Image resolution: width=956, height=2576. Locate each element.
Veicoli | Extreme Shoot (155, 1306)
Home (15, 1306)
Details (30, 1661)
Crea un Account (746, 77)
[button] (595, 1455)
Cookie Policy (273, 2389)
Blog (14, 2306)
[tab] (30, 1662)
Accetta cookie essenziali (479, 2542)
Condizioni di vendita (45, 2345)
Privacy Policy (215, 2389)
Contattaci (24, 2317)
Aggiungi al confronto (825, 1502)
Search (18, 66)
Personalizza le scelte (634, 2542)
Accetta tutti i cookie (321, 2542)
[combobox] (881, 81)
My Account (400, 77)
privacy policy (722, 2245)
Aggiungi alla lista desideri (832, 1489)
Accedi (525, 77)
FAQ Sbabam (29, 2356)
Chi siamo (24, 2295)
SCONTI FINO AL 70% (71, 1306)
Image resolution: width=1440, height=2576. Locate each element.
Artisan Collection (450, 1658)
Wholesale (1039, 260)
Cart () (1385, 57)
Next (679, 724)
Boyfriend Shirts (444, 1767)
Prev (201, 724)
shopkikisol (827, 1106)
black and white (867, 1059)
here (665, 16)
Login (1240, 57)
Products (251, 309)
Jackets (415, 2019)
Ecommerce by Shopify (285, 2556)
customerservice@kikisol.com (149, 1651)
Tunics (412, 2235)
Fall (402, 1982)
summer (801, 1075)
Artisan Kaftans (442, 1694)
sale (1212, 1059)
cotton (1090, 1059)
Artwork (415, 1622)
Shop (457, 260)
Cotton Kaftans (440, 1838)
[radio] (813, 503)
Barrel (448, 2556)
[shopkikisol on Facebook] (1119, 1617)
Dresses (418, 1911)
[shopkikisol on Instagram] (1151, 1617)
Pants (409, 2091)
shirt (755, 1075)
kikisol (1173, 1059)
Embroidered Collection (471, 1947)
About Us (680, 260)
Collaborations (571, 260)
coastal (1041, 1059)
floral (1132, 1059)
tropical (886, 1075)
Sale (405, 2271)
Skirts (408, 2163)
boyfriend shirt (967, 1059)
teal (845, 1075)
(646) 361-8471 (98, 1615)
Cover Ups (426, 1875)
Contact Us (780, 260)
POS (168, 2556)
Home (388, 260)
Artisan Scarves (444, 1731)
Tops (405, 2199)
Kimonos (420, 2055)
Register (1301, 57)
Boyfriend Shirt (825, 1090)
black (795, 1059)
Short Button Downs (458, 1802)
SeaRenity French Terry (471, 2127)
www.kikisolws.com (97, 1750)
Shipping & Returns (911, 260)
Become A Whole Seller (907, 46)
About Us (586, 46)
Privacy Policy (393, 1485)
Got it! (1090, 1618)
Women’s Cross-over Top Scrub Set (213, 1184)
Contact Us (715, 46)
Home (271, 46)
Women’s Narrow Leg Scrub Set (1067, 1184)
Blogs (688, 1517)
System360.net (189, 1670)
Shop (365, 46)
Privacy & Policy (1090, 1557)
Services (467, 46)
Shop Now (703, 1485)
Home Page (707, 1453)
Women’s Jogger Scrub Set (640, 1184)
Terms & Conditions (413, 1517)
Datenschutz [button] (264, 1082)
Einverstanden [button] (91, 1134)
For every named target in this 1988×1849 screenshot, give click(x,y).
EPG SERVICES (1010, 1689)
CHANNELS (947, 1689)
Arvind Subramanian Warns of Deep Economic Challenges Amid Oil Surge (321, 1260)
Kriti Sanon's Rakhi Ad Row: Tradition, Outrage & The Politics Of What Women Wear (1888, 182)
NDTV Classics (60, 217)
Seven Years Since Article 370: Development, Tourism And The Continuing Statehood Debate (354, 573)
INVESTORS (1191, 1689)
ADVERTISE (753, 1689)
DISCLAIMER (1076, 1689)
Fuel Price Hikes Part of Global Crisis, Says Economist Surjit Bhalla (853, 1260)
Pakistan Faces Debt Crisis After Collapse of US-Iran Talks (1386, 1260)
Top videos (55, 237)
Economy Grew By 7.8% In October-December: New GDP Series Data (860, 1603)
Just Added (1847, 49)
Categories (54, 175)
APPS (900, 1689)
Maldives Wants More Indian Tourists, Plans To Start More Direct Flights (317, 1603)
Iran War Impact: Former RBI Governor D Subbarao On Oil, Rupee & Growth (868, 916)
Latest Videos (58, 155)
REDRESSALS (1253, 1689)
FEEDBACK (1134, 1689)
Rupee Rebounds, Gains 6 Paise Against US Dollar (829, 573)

* * *

WHAT YOU ARE ASKED TO DO =>
Each record above is to be reproduced verbatim.

RESULT OF THE TASK =>
Image resolution: width=956, height=2576. Locate each element.
Veicoli | Extreme Shoot (155, 1306)
Home (15, 1306)
Details (30, 1661)
Crea un Account (746, 77)
[button] (595, 1455)
Cookie Policy (273, 2389)
Blog (14, 2306)
[tab] (30, 1662)
Accetta cookie essenziali (479, 2542)
Condizioni di vendita (45, 2345)
Privacy Policy (215, 2389)
Contattaci (24, 2317)
Aggiungi al confronto (825, 1502)
Search (18, 66)
Personalizza le scelte (634, 2542)
Accetta tutti i cookie (321, 2542)
[combobox] (881, 81)
My Account (400, 77)
privacy policy (722, 2245)
Aggiungi alla lista desideri (832, 1489)
Accedi (525, 77)
FAQ Sbabam (29, 2356)
Chi siamo (24, 2295)
SCONTI FINO AL 70% (71, 1306)
Image resolution: width=1440, height=2576. Locate each element.
Artisan Collection (450, 1658)
Wholesale (1039, 260)
Cart () (1385, 57)
Next (679, 724)
Boyfriend Shirts (444, 1767)
Prev (201, 724)
shopkikisol (827, 1106)
black and white (867, 1059)
here (665, 16)
Login (1240, 57)
Products (251, 309)
Jackets (415, 2019)
Ecommerce by Shopify (285, 2556)
customerservice@kikisol.com (149, 1651)
Tunics (412, 2235)
Fall (402, 1982)
summer (801, 1075)
Artisan Kaftans (442, 1694)
sale (1212, 1059)
cotton (1090, 1059)
Artwork (415, 1622)
Shop (457, 260)
Cotton Kaftans (440, 1838)
[radio] (813, 503)
Barrel (448, 2556)
[shopkikisol on Facebook] (1119, 1617)
Dresses (418, 1911)
[shopkikisol on Instagram] (1151, 1617)
Pants (409, 2091)
shirt (755, 1075)
kikisol (1173, 1059)
Embroidered Collection (471, 1947)
About Us (680, 260)
Collaborations (571, 260)
coastal (1041, 1059)
floral (1132, 1059)
tropical (886, 1075)
Sale (405, 2271)
Skirts (408, 2163)
boyfriend shirt (967, 1059)
teal (845, 1075)
(646) 361-8471 (98, 1615)
Cover Ups (426, 1875)
Contact Us (780, 260)
POS (168, 2556)
Home (388, 260)
Artisan Scarves (444, 1731)
Tops (405, 2199)
Kimonos (420, 2055)
Register (1301, 57)
Boyfriend Shirt (825, 1090)
black (795, 1059)
Short Button Downs (458, 1802)
SeaRenity French Terry (471, 2127)
www.kikisolws.com (97, 1750)
Shipping & Returns (911, 260)
Become A Whole Seller (907, 46)
About Us (586, 46)
Privacy Policy (393, 1485)
Got it! (1090, 1618)
Women’s Cross-over Top Scrub Set (213, 1184)
Contact Us (715, 46)
Home (271, 46)
Women’s Narrow Leg Scrub Set (1067, 1184)
Blogs (688, 1517)
System360.net (189, 1670)
Shop (365, 46)
Privacy & Policy (1090, 1557)
Services (467, 46)
Shop Now (703, 1485)
Home Page (707, 1453)
Women’s Jogger Scrub Set (640, 1184)
Terms & Conditions (413, 1517)
Datenschutz [button] (264, 1082)
Einverstanden [button] (91, 1134)
For every named target in this 1988×1849 screenshot, give click(x,y).
EPG SERVICES (1010, 1689)
CHANNELS (947, 1689)
Arvind Subramanian Warns of Deep Economic Challenges Amid Oil Surge (321, 1260)
Kriti Sanon's Rakhi Ad Row: Tradition, Outrage & The Politics Of What Women Wear (1888, 182)
NDTV Classics (60, 217)
Seven Years Since Article 370: Development, Tourism And The Continuing Statehood Debate (354, 573)
INVESTORS (1191, 1689)
ADVERTISE (753, 1689)
DISCLAIMER (1076, 1689)
Fuel Price Hikes Part of Global Crisis, Says Economist Surjit Bhalla (853, 1260)
Pakistan Faces Debt Crisis After Collapse of US-Iran Talks (1386, 1260)
Top videos (55, 237)
Economy Grew By 7.8% In October-December: New GDP Series Data (860, 1603)
Just Added (1847, 49)
Categories (54, 175)
APPS (900, 1689)
Maldives Wants More Indian Tourists, Plans To Start More Direct Flights (317, 1603)
Iran War Impact: Former RBI Governor D Subbarao On Oil, Rupee & Growth (868, 916)
Latest Videos (58, 155)
REDRESSALS (1253, 1689)
FEEDBACK (1134, 1689)
Rupee Rebounds, Gains 6 Paise Against US Dollar (829, 573)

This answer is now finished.